Current MCMC research within large data amounts can be crudely divided into two areas.

“One way to use MCMC for large amounts of data is known as 'divide and conquer' This is when you divide up the data material and let many computers work with it. Once they have finished working, you gather together the information to reach conclusions,” says Matias Quiroz.

The other way, the one he is working with, is to speed up the MCMC algorithm by only using small random samples of data.

Big Data makes the workhorse sweaty

In the first of his thesis articles, Matias Quiroz – who also works with the Research Division at the Riksbank – wanted to create an interesting statistical model to apply to bankruptcy data. It tries to model the probability of companies going bankrupt, depending on what their accounts show. As MCMC is so computation-heavy, he was only able to analyse a small portion of the data material in the first article.

To continue the research, he realised that he needed to speed up the algorithms he was working with. This made him switch the focus of his thesis to focus on speeding up the algorithms instead. To put it simply, it is about how to reach a conclusion that applies to all the enormous data material – just by looking at a random sample.

“We take a subset of the observations, but we don't lose any precision in our estimates observed in the entire data material,” explains Matias, who emphasises that he has done much of the work together with others.

Here he saw the potential to connect two separate areas within statistics: MCMC methods from Bayesian inference and classic selection methodology.

Good predictions despite small random samples

To be able to choose a small random sample but maintain a lot of information, Matias Quiroz needed to choose the data observations that were the most informative.
“This is where the selection methodology comes in, because you cannot choose the data points with the same probability of being selected for everything. Instead, we develop a measure to be able to see which of the observations are the influential ones.
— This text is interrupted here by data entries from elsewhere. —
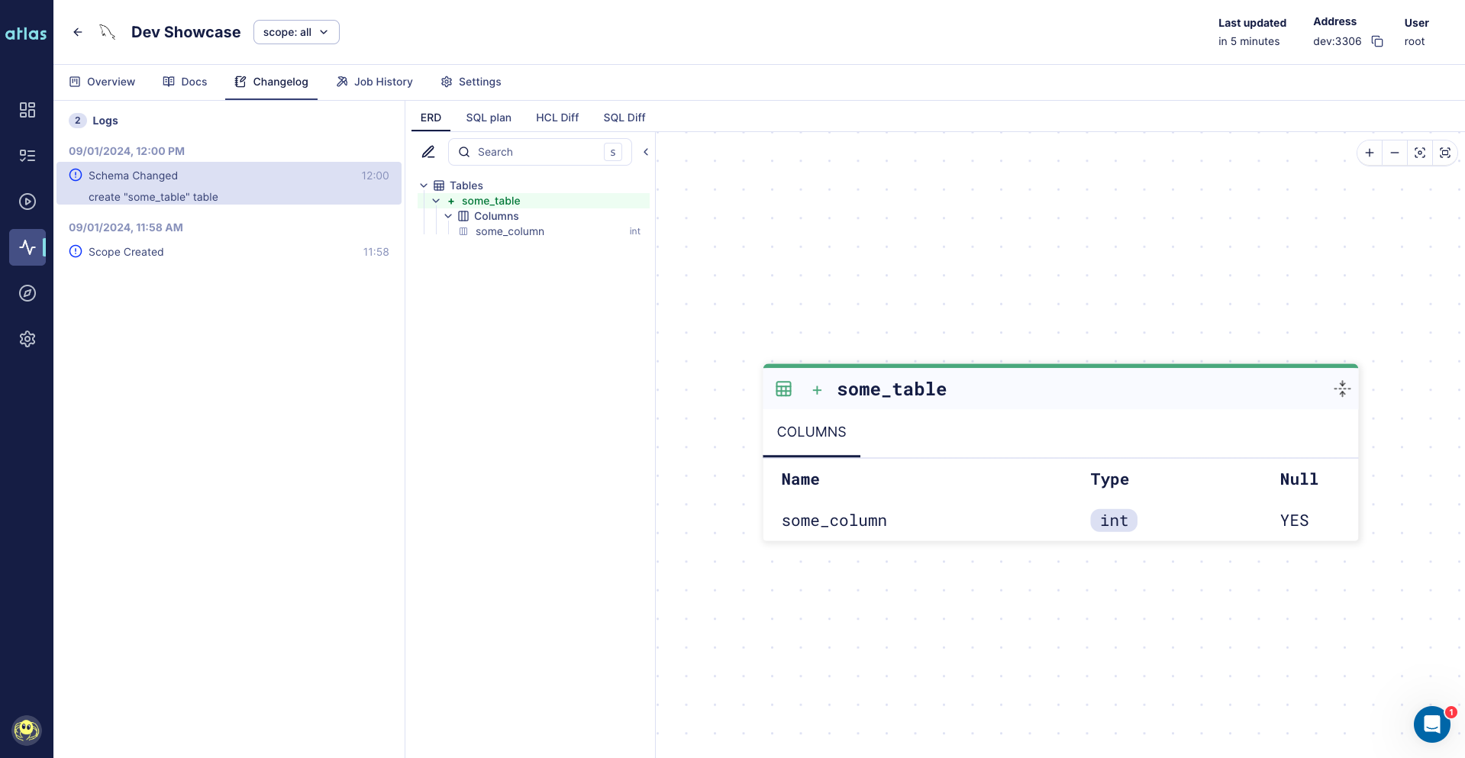This screenshot has width=1465, height=758.
Task: Open the compass navigation icon in sidebar
Action: [x=27, y=292]
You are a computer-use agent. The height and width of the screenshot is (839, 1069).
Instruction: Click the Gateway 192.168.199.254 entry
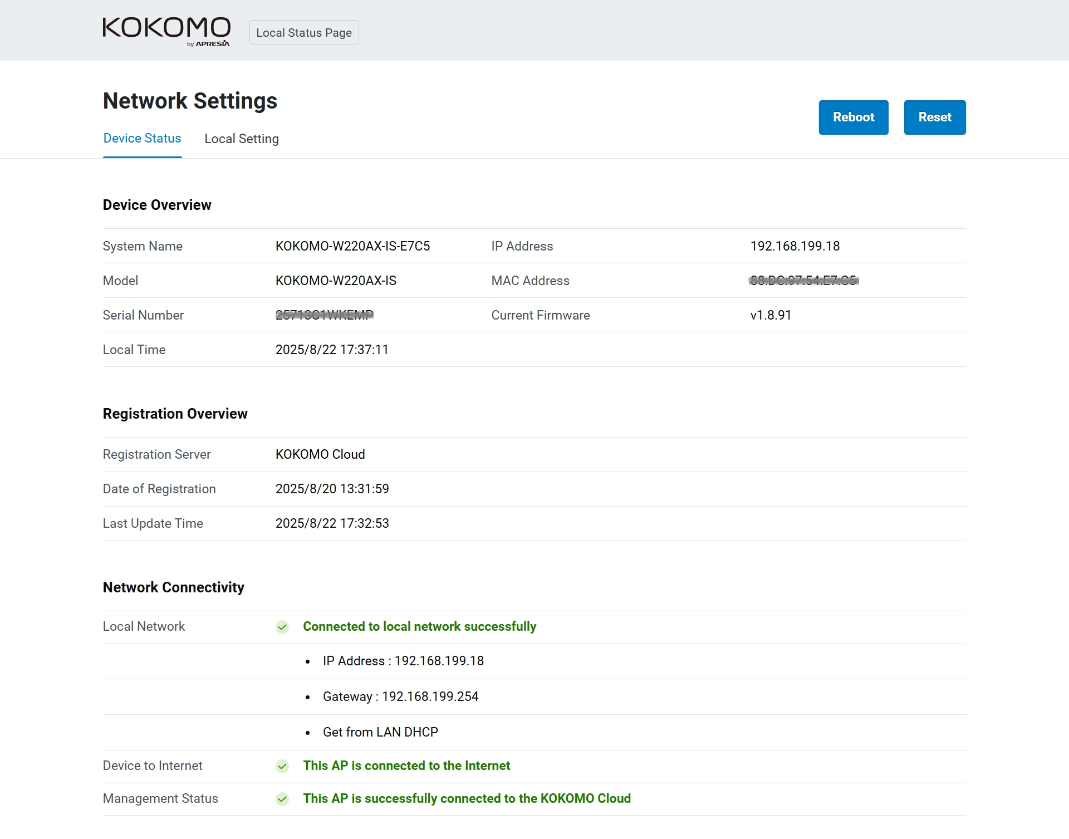click(x=400, y=696)
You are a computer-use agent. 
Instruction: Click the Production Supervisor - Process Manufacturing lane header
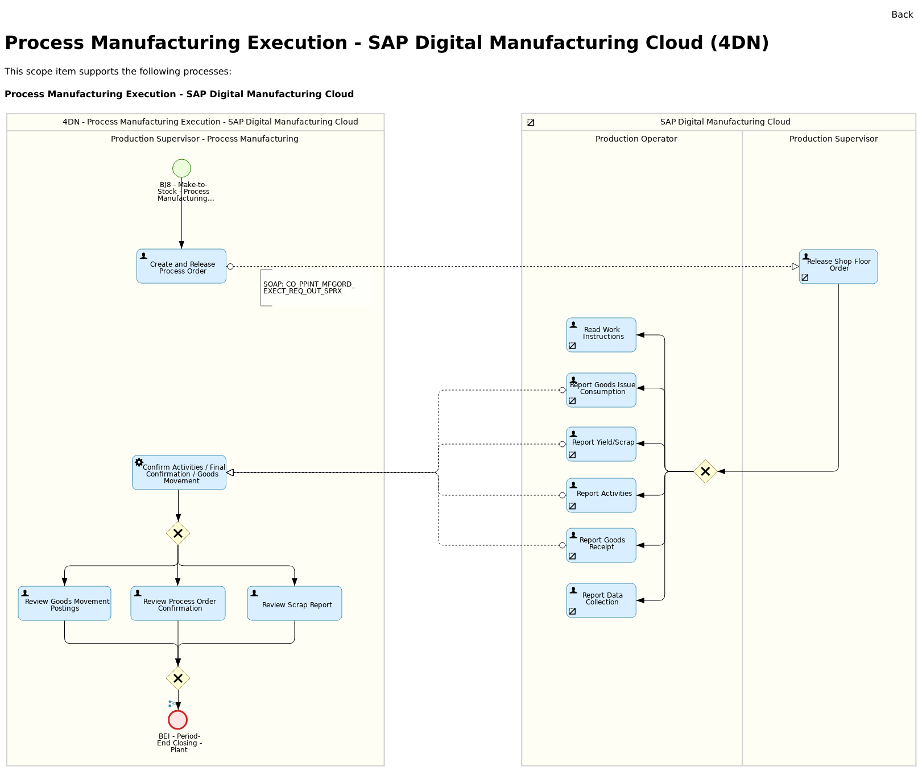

Then, we sample the influential observations with a higher probability”.

It became clear that the methods he was using were approximations (similar but not equal). This in turn meant that he needed to make a theoretical framework to ensure that the approximations were not totally off.

“So a big part of the thesis has been devoted to creating a theoretical framework for doing MCMC method based random samples of data. This is exactly the idea of the thesis."

Facts: Bayesian statistics for dummies

In Bayesian statistics you use a model where all of its parameters are seen as random.

You could say that this is the opposite to classic statistics (frequency statistics) – where data is seen as random, but the parameters are known. In other words, the parameters aren't random, they are constant.

The Bayesian framework just swaps this reasoning around. You treat what has been seen (the data) as “known” and what hasn't been seen (the parameters) as “unknown”. They use data to update their knowledge about the parameters.

Examples of parameters include the mean value, the median and so on. To put it simply, Bayesians treat what they don't know about as random.